The number of Kenyans listed as loan defaulters has nearly doubled over the last year.
This is as some of the borrowers who benefited from the intervention of the Kenya Kwanza administration after it came to power find themselves blacklisted again.
The number of borrowers blacklisted by different lenders, mostly digital lending platforms run by commercial banks and mobile digital loan apps, has risen by a staggering 3.85 million.
The high number of negative listings appears to negate the intervention by President William Ruto, whose campaign resulted in over 4.2 million Kenyans having their bad credit scores repaired in the last year.

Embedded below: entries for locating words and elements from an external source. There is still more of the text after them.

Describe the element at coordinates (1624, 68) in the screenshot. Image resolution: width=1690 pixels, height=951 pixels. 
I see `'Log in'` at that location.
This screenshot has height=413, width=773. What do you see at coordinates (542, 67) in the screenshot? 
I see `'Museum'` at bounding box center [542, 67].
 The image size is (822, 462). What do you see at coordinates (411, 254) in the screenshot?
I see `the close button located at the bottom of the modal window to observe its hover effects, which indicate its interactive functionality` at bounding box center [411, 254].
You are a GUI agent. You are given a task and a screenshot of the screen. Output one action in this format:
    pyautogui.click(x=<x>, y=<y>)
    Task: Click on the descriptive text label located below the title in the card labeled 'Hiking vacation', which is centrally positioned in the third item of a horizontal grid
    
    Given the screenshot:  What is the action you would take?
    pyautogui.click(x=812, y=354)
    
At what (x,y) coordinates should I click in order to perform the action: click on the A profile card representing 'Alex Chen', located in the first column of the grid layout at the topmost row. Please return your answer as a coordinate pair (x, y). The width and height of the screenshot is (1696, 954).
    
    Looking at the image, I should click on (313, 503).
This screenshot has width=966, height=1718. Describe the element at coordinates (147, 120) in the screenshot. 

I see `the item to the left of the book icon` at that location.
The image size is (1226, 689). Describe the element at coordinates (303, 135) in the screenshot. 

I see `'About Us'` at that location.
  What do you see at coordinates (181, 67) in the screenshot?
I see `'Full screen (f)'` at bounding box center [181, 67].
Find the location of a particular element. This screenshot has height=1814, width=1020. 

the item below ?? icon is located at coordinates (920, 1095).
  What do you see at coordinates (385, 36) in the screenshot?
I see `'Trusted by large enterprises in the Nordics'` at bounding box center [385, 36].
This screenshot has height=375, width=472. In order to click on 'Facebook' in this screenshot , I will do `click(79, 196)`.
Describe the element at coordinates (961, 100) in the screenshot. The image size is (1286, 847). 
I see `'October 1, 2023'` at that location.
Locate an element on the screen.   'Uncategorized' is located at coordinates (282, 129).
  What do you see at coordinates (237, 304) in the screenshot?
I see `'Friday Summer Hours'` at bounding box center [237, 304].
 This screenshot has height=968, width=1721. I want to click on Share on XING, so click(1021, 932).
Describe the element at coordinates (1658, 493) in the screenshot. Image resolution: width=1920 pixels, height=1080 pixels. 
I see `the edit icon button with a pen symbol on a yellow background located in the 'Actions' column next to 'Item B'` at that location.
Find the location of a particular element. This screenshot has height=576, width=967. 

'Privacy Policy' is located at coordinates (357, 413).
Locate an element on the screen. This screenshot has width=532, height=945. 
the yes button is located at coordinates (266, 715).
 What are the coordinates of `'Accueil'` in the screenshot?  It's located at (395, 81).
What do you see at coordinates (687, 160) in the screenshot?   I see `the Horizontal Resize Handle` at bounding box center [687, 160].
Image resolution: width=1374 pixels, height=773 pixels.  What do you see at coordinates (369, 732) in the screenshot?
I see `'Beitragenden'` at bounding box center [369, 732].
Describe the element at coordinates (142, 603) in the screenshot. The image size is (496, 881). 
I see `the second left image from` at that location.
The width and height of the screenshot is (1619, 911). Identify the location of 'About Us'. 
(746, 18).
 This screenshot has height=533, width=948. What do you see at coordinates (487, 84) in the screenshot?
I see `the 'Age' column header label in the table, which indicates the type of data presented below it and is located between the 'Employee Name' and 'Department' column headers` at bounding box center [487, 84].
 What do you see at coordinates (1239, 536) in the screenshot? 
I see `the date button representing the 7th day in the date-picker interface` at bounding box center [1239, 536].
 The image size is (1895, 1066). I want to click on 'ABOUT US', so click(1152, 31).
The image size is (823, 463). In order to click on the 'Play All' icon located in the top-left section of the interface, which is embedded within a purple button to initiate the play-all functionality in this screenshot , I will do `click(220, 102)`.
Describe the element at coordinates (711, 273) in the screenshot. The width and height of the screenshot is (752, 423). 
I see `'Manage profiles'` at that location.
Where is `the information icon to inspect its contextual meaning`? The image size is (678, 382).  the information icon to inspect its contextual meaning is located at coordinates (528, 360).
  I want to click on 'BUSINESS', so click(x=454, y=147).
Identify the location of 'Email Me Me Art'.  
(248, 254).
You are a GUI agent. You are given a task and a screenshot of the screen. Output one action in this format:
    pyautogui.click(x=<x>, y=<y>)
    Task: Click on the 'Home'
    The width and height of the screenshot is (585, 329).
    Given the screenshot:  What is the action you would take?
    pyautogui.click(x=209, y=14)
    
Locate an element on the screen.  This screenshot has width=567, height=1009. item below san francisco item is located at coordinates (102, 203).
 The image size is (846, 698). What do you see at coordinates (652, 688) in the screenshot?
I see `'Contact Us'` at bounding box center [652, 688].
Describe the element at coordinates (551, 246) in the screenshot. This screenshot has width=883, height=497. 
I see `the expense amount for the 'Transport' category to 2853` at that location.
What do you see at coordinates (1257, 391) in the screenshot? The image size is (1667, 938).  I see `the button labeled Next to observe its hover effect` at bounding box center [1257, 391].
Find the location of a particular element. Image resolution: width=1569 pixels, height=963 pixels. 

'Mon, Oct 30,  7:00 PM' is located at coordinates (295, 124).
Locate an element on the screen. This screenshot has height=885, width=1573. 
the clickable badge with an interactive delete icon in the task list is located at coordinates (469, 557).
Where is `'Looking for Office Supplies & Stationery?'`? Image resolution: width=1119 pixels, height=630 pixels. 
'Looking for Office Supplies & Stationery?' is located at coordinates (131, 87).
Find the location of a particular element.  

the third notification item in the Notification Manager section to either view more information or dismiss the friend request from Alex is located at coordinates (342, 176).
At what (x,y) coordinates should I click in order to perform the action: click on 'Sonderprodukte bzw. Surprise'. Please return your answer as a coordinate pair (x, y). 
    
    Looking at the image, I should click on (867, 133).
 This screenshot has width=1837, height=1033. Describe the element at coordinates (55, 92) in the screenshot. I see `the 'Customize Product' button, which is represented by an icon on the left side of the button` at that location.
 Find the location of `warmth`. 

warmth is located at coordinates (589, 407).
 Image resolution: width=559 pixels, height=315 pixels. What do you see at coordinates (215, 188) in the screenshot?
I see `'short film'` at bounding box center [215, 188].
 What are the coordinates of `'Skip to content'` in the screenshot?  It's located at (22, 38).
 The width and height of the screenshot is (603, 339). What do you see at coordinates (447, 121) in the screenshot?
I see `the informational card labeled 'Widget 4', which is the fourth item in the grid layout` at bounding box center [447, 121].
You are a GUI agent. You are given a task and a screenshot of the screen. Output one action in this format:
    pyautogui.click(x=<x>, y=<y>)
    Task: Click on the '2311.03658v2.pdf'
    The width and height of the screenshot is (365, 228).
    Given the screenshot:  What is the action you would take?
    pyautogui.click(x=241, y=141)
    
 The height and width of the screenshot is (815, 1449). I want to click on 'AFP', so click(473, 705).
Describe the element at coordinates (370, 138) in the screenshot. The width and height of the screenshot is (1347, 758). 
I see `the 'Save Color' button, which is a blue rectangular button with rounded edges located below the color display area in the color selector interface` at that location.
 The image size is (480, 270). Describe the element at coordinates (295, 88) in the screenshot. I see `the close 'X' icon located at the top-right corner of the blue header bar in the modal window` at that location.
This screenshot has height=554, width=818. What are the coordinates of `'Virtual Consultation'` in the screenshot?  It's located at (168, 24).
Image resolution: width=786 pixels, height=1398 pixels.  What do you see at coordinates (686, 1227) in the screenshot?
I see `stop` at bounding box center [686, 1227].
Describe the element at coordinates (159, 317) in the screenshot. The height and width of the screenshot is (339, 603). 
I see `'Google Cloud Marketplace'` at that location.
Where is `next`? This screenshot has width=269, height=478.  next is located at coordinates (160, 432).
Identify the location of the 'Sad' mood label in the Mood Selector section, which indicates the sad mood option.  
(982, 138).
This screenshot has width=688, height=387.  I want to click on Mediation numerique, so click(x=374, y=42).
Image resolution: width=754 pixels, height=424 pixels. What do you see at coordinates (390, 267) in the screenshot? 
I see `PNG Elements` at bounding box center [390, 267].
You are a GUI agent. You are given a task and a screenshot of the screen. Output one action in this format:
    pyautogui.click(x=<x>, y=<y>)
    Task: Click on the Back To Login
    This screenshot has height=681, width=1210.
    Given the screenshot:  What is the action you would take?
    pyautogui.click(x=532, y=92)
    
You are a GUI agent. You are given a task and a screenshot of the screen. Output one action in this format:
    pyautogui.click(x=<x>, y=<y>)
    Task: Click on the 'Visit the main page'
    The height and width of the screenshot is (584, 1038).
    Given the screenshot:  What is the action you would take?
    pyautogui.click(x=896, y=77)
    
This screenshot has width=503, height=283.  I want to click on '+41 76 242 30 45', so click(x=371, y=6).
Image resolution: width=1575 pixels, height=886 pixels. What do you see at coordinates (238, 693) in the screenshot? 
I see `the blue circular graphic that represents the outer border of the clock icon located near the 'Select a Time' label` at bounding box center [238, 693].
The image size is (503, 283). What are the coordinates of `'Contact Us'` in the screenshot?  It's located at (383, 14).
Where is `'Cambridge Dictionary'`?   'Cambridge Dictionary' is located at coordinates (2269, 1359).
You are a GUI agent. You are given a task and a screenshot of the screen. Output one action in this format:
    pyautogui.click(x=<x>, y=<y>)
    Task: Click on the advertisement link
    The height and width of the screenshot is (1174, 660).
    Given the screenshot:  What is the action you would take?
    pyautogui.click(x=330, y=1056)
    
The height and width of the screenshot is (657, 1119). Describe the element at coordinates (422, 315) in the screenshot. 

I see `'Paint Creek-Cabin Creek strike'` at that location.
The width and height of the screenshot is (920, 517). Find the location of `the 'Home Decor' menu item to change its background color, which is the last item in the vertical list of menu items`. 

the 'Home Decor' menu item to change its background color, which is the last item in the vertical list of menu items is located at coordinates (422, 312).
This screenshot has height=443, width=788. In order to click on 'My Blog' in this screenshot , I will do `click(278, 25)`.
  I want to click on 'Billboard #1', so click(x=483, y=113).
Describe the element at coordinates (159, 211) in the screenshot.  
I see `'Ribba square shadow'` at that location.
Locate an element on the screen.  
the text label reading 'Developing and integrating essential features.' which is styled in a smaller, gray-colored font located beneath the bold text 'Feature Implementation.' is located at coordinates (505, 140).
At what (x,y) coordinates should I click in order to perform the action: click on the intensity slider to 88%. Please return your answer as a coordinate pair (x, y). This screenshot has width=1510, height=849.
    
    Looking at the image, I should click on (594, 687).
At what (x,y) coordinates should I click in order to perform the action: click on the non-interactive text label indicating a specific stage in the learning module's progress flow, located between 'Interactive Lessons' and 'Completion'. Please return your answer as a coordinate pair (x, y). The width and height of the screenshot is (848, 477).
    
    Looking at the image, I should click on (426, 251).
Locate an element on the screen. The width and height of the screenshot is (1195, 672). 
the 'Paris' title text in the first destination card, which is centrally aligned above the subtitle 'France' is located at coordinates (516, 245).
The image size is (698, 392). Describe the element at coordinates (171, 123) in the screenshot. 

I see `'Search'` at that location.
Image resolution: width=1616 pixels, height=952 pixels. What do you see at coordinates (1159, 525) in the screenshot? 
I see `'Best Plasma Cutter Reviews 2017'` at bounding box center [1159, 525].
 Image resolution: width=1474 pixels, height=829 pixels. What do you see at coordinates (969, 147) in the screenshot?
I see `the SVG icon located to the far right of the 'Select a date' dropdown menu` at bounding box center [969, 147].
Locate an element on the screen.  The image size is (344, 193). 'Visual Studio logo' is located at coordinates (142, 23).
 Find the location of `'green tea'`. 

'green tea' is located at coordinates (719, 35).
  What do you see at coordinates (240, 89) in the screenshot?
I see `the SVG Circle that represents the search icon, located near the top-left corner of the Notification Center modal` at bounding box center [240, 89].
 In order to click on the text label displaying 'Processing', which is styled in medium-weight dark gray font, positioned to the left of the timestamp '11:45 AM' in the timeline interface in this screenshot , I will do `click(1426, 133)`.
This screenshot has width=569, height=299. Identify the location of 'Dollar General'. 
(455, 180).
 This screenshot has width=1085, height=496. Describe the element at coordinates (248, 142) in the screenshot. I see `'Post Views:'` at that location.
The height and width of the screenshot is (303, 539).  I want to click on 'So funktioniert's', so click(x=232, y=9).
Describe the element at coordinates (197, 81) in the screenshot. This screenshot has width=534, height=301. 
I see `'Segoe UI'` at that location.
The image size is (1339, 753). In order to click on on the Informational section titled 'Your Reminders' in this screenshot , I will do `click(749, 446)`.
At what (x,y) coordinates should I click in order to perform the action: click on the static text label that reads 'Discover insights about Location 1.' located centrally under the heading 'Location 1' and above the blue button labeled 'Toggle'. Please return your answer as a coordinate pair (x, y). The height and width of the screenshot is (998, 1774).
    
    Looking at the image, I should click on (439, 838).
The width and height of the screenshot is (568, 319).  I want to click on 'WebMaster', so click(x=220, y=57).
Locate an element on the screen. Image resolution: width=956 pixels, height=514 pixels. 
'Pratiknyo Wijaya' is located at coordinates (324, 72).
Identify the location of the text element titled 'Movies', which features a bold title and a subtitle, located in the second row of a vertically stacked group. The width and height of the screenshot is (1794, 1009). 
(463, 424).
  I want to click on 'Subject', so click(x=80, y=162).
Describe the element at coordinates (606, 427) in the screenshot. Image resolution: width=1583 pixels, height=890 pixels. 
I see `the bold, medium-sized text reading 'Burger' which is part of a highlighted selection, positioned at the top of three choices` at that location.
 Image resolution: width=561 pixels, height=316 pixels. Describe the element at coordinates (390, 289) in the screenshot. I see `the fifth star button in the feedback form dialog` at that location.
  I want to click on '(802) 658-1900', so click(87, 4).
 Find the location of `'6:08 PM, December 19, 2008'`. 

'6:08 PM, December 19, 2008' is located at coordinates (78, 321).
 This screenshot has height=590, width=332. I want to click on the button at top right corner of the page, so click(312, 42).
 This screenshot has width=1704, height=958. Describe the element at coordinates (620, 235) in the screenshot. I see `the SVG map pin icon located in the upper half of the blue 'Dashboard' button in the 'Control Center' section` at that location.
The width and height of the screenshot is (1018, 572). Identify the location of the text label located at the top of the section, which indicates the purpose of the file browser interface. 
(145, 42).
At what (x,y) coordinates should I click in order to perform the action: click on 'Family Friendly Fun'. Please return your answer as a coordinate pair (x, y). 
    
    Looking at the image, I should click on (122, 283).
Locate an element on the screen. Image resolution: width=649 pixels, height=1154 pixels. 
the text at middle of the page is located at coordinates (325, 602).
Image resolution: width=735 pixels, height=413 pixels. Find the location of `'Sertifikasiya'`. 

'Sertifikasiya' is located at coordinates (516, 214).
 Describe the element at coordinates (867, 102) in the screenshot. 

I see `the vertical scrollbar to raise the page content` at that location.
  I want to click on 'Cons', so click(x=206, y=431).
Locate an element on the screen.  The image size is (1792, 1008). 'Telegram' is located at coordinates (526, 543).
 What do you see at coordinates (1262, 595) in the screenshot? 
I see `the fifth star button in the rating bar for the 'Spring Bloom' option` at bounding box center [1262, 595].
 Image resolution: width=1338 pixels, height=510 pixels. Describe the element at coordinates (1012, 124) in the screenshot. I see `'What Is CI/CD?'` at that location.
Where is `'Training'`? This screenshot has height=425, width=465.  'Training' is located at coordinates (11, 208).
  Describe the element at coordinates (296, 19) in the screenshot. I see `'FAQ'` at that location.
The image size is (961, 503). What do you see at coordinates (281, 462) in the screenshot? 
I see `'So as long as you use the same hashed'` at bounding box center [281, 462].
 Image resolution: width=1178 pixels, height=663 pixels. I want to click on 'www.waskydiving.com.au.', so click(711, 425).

A new report on credit trends in the country by Transunion Africa, a credit reference bureau, shows that the number of Kenyans adversely listed by different CRBs stood at 7.74 million over the first quarter of this year.
This was a 99.2 per cent increase from 3.89 million borrowers who had been listed as defaulters over a similar quarter in 2023.
Transunion noted that the negative listings had dropped following the implementation of the Central Bank-backed credit repair framework between the first quarter of 2023 and the fourth quarter of 2023.
The default list has, however, surged, a possible indicator that borrowers may have been unable to sustain repayments.
Among those hit by high default rates are borrowers on President Ruto’s pet project - the Hustler Fund - which lends to individual and small businesses, where more than 13 million borrowers are in default of Sh7 billion.
The credit repair framework was aimed at mending the credit history of some 4.2 million borrowers from digital platforms with loan terms of 30 days and below.
These included loans offered by commercial banks, microfinance banks and mortgage finance banks regulated by CBK.
At the time, these loans were valued at Sh30 billion, which according to the Central Bank, accounted for 0.8 per cent of the gross banking sector loan portfolio of Sh3.6 trillion as of the end of October 2022
The 4.2 million borrowers whose loans were listed as being in default saw their credit standing repaired from non-performing to performing in 2023.
This was after CBK’s directive to banks and other lenders to give borrowers discounts of at least 50 per cent on outstanding loans and extend repayment periods.